Maximize Cobots By Avoiding Six Mistakes
EP Editorial Staff | April 10, 2023
Benefit from your cobot investment with some advanced planning and application analysis.
By Sean Akell, Motion Ai
The introduction and implementation of collaborative robots in factory settings over the past decade has been a boon for manufacturers of all sizes. Compared with their industrial robot counterparts, cobots (collaborative robots) are typically smaller, more flexible, easier to program, and safer to operate around their human coworkers. These advantages have led each year to cobots increasing their share of the global robot market. The flexibility of cobots means they can be used in hundreds of different applications, including assembly, machine tending, dispensing, welding, and palletizing.
Despite their many advantages, some mistakes can still be made when implementing a new cobot in your facility. Here are some of the common errors people make and what can be done to fix them.
Mistake #1: Choosing a complicated starting task
While collaborative robots can perform complex tasks such as quality inspection, welding, and polishing, it usually makes sense to assign your first cobot a simple task. Choose a manual process in your production line that will be fairly easy to automate and that can relieve your workers from a dull job or repetitively performing a single action daily.
Machine tending is one of the best starting tasks to choose for your cobot. A cobot can easily tend multiple machines and free your employees for more valuable functions. Whether it’s a CNC machine, injection molding, or stamping, a cobot can improve your speed and process quality while reducing the risk of injuries for your workers. By choosing a simple task for the first cobot application, you and your employees will learn how easy it is to program (and reprogram) the unit and start seeing a return on your investment.
Mistake #2: Not having a clear plan
Many companies may be intrigued by the technology and decide to take the plunge and purchase a cobot, despite not having an implementation plan. This is the wrong approach and could result in your cobot sitting idle on the floor.
Instead, identify the low-hanging fruit in your production line (repetitive or simplistic tasks) and develop a strategy for implementation. Look at your inputs and outputs (how many parts per hour are produced), look at physical constraints, and then design the layout for your cobot cell. This approach will give you the best chance of success for your first cobot and all subsequent units.
Mistake #3: Choosing the wrong end-of-arm tooling
Collaborative robots are powerful automation tools but are only as effective as their end-of-arm tooling. Each application is unique and may require a different end effector to get the job done. If you think the only option for your cobot arm is a two-finger electric gripper, you’d be incorrect. There are now hundreds of tooling options. In addition to electric and pneumatic grippers of all shapes and sizes, there are vacuum grippers for large or porous items and even soft grippers for delicate objects.
If you are unaware of these options, you may be disqualifying some applications out of hand when they could be a perfect fit. Some applications will have obvious solutions, such as using a vacuum gripper to pick up boxes, while others will be more subtle. For this reason, it makes sense to consult with your local distributor or integrator to imagine application fits beyond the obvious. They will have the experience to know which tools are right for the job, and many can even design custom solutions if off-the-shelf products don’t exist.
○ ○ ○
** JOB A **
Extract, word for word, the passage of the cobot article that begins with the words containing "Mistake #3: Choosing" and ends with "for delicate objects.".
The cobot article and the entries that come after it have no connection to each other.

** SUPPLIED MATERIAL **
○ ○ ○
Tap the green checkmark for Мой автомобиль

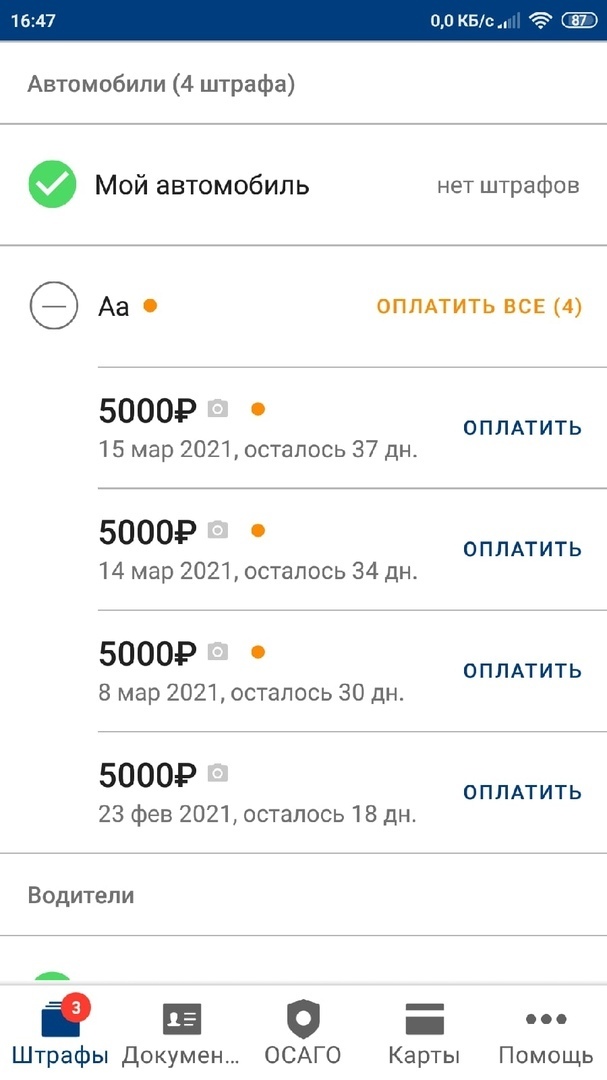pyautogui.click(x=52, y=185)
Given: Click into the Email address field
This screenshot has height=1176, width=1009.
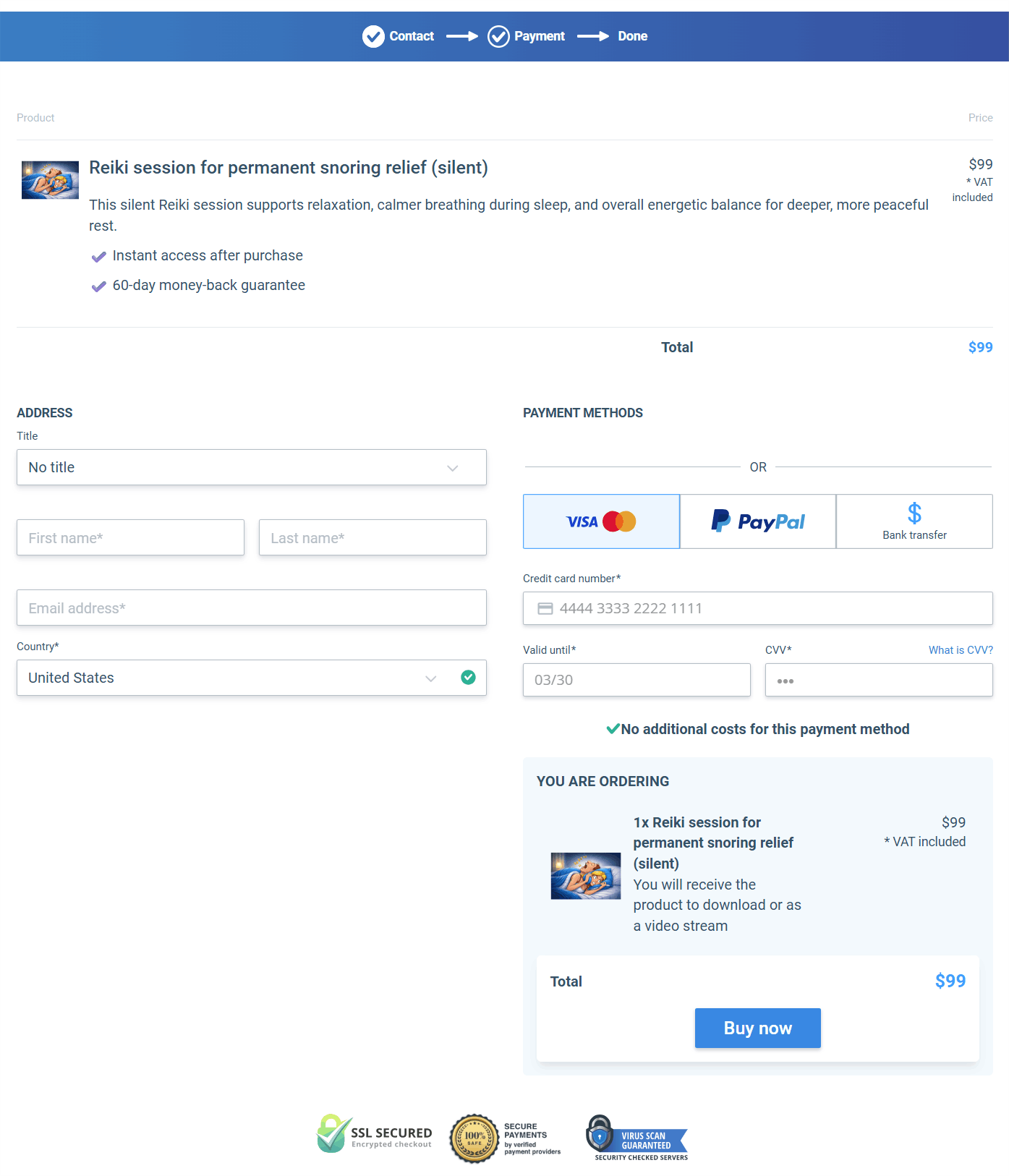Looking at the screenshot, I should pos(251,608).
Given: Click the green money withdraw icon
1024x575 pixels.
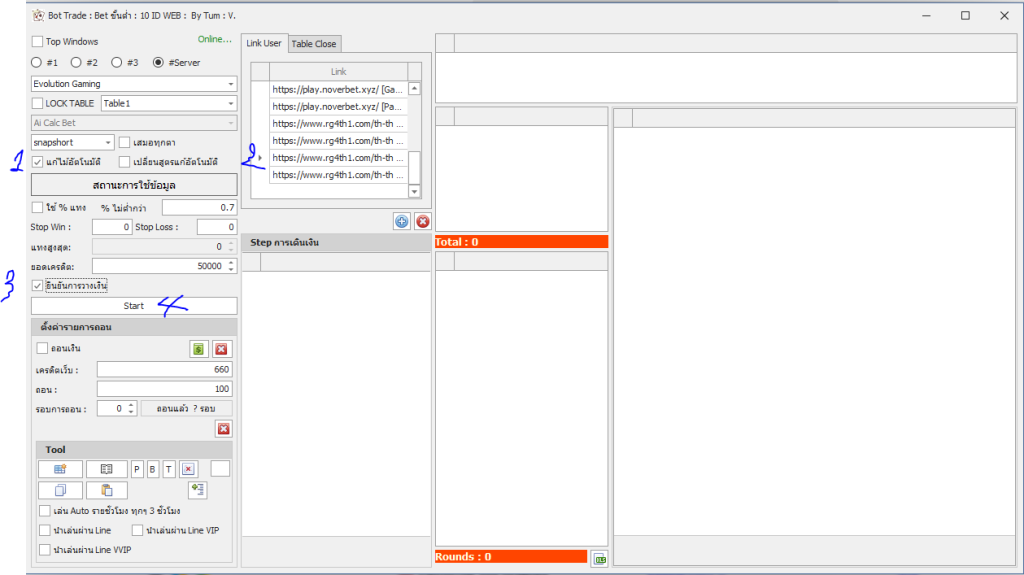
○ ○ ○
** JOB B **
Put all the lines of the entries above into a numbered list, skipping blank lines and leaving out the pictures.

** EXERCISE OUTPUT A **
Mistake #3: Choosing the wrong end-of-arm tooling
Collaborative robots are powerful automation tools but are only as effective as their end-of-arm tooling. Each application is unique and may require a different end effector to get the job done. If you think the only option for your cobot arm is a two-finger electric gripper, you’d be incorrect. There are now hundreds of tooling options. In addition to electric and pneumatic grippers of all shapes and sizes, there are vacuum grippers for large or porous items and even soft grippers for delicate objects.

** EXERCISE OUTPUT B **
1. Tap the green checkmark for Мой автомобиль
2. pyautogui.click(x=52, y=185)
3. Given: Click into the Email address field
4. This screenshot has height=1176, width=1009.
5. Looking at the screenshot, I should pos(251,608).
6. Given: Click the green money withdraw icon
7. 1024x575 pixels.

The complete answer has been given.